COLUMN: Being successful isn't as hard as you think


The first question was an icebreaker asked to help cut the tension in the air.

I pulled a card from a fanned-out stack and read the question aloud: “What is one thing you want more of?”

What? What do I want more of? Do I go with the political answer or the honest truth? Because I could really use a beer right now.

This is a job interview; of course the nervous me went political.

While twisting and turning my way through why I want more honesty from people, I found myself talking about how I’m in college right now and how I think a lot of people lie. A lot of people should just say what they really mean even if it hurts, and you meet a lot of your lifelong friends in college, and we need to make sure those are truthful people, and I’m sorry, does that all sound silly?

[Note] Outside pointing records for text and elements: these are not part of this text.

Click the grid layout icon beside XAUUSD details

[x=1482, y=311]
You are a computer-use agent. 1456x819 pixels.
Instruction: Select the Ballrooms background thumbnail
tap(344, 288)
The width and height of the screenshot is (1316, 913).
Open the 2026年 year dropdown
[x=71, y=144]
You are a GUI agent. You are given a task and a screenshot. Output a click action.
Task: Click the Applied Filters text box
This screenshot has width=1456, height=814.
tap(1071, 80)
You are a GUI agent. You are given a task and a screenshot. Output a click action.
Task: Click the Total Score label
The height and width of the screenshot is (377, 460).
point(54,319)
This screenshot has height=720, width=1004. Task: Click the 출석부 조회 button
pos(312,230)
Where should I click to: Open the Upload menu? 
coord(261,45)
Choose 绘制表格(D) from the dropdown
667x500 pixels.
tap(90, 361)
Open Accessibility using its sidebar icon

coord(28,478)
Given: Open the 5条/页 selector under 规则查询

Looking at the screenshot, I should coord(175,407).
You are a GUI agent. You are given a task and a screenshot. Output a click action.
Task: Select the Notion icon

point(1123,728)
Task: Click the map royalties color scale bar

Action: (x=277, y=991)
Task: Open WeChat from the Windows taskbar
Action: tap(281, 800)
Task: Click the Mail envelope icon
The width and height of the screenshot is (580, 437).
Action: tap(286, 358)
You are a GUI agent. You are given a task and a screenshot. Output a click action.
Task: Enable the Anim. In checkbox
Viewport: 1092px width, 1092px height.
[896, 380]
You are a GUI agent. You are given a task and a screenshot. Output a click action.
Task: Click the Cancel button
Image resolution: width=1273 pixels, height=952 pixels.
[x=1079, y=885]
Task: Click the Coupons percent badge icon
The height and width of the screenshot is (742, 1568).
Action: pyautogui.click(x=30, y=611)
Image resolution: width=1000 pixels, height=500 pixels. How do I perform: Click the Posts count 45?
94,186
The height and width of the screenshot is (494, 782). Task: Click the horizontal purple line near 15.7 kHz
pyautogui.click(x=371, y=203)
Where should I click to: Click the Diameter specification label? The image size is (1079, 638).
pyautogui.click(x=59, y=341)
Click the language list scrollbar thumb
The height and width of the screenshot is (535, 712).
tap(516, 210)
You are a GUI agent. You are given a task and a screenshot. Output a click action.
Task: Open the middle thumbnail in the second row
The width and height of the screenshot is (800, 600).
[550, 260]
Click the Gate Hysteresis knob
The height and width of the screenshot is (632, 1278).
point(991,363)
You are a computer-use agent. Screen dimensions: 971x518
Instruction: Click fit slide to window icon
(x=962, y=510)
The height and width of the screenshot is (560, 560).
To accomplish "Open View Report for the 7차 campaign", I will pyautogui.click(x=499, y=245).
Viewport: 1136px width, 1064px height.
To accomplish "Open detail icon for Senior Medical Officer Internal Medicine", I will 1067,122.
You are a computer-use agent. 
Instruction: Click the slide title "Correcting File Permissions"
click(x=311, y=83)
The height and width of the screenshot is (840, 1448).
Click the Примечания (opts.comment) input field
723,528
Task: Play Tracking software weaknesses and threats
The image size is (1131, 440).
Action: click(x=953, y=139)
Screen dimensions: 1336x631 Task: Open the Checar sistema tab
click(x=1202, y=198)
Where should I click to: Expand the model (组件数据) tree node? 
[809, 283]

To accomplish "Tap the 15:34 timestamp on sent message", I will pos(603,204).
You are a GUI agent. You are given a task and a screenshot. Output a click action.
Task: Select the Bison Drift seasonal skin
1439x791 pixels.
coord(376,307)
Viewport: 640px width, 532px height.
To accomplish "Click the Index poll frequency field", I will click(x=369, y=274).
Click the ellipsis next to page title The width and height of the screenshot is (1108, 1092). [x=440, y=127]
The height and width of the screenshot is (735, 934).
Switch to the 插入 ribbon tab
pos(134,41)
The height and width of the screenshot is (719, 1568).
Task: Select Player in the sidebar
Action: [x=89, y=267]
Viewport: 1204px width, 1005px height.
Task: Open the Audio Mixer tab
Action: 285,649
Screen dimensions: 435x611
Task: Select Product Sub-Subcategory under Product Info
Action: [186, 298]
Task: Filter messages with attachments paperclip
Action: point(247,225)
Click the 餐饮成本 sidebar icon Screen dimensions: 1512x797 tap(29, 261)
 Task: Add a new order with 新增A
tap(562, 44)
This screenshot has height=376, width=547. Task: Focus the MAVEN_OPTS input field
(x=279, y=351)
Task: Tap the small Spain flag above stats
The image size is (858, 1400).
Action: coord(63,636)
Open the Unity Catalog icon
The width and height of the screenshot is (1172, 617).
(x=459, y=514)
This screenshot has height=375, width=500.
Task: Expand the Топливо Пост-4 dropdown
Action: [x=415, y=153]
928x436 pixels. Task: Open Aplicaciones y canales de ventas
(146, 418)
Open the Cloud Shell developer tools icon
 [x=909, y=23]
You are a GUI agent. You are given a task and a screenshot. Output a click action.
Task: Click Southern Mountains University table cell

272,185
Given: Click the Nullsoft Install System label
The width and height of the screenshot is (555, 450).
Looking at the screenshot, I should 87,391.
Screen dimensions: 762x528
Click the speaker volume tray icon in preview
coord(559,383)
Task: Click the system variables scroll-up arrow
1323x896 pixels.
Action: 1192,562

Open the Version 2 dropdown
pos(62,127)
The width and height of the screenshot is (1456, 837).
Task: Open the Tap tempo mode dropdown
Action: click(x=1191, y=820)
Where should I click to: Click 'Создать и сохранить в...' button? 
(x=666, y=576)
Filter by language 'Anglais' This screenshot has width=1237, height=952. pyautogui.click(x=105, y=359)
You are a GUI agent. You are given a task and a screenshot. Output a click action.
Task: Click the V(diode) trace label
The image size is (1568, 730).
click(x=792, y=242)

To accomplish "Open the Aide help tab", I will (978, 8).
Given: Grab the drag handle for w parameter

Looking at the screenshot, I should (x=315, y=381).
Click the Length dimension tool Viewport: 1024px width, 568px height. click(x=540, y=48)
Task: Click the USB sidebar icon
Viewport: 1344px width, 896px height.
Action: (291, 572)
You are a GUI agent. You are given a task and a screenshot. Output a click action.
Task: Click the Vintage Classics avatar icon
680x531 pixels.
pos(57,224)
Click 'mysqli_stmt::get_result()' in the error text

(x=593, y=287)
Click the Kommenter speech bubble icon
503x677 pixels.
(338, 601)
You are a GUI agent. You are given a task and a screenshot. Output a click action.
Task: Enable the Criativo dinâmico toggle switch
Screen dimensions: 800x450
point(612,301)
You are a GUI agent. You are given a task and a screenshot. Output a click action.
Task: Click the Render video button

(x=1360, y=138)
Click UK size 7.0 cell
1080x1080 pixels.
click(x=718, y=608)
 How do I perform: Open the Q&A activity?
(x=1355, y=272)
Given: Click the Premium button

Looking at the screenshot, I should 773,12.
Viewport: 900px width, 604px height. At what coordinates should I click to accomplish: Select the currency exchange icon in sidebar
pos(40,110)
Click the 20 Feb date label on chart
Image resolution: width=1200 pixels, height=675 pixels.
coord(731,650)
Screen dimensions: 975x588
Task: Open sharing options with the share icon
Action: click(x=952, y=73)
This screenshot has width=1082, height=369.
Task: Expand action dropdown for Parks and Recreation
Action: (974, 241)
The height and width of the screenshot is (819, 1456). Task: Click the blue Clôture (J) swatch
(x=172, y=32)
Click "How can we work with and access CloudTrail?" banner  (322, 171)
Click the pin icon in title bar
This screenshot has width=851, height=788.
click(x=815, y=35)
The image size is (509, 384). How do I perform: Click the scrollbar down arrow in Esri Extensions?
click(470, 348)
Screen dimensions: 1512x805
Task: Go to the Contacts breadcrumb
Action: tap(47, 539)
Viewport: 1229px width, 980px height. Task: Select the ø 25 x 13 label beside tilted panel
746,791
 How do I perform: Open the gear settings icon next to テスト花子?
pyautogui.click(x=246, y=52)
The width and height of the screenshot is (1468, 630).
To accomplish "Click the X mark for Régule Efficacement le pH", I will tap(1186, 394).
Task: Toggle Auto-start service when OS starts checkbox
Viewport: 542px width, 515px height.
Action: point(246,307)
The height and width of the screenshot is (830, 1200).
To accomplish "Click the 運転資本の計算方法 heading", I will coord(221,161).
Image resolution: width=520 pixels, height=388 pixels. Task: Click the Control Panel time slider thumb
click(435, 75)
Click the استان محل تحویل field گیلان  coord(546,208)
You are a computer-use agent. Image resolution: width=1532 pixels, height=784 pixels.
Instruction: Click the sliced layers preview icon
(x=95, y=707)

This was my icebreaker, and I felt like I created an iceberg.

The interview eventually got better when they got to the answers I rehearsed the night before in my hotel room. I was moving through conversation, using my hands way more than any Italian guy at the dinner table.

My words were flooding out of me like vomit, but it tasted good. It was going OK now.

Then it got to another question that could have jeopardized my internship potential: “What makes an event successful?”

I paused, gathered my thoughts, and said “I know an event is sucsexful when…” and then myself, and the two interviewers across the table, all kind of stared at each other for a couple seconds.

Naturally, I laughed to break the awkward silence. I began again. “I know an event is sucsexful when…”

I went on to say “sucsexful” two more times before laughing, giving up and saying, “you know what I mean.”

They stared at me like I was losing it–as if they could see the sweat dripping down my spine.

I finished my interview, shook their hands and took one last look at the distracting Chicago skyline behind them, thinking it was my last chance to drool over it.

Two nights later I sat on the couch in my living room in a pair of my brother’s XL Adidas sweatpants, leaving just enough pauses to breathe as I shoveled my face with popcorn.  I opened my e-mail, and there it was: a job offer.

Just when I thought I blew it by talking in circles, making a word raunchy, and just being nervous overall–I got the job offer.

That’s when I realized what they’re looking for.

People are looking to hire people, not some robot that memorized every detail about the company or knows the perfectly rehearsed answer to every question they Googled.

I may have given a few off-the-wall answers and went in some unnecessary circles to get where I needed in conversation, but I was me.

While a lot of people are going on summer internships or job interviews, just remember this: be yourself and you won’t blow it.  If they don’t like you when you’re being yourself, then you won’t like the job either.

And practice saying “successful” in the mirror if that’s a problem for you, too.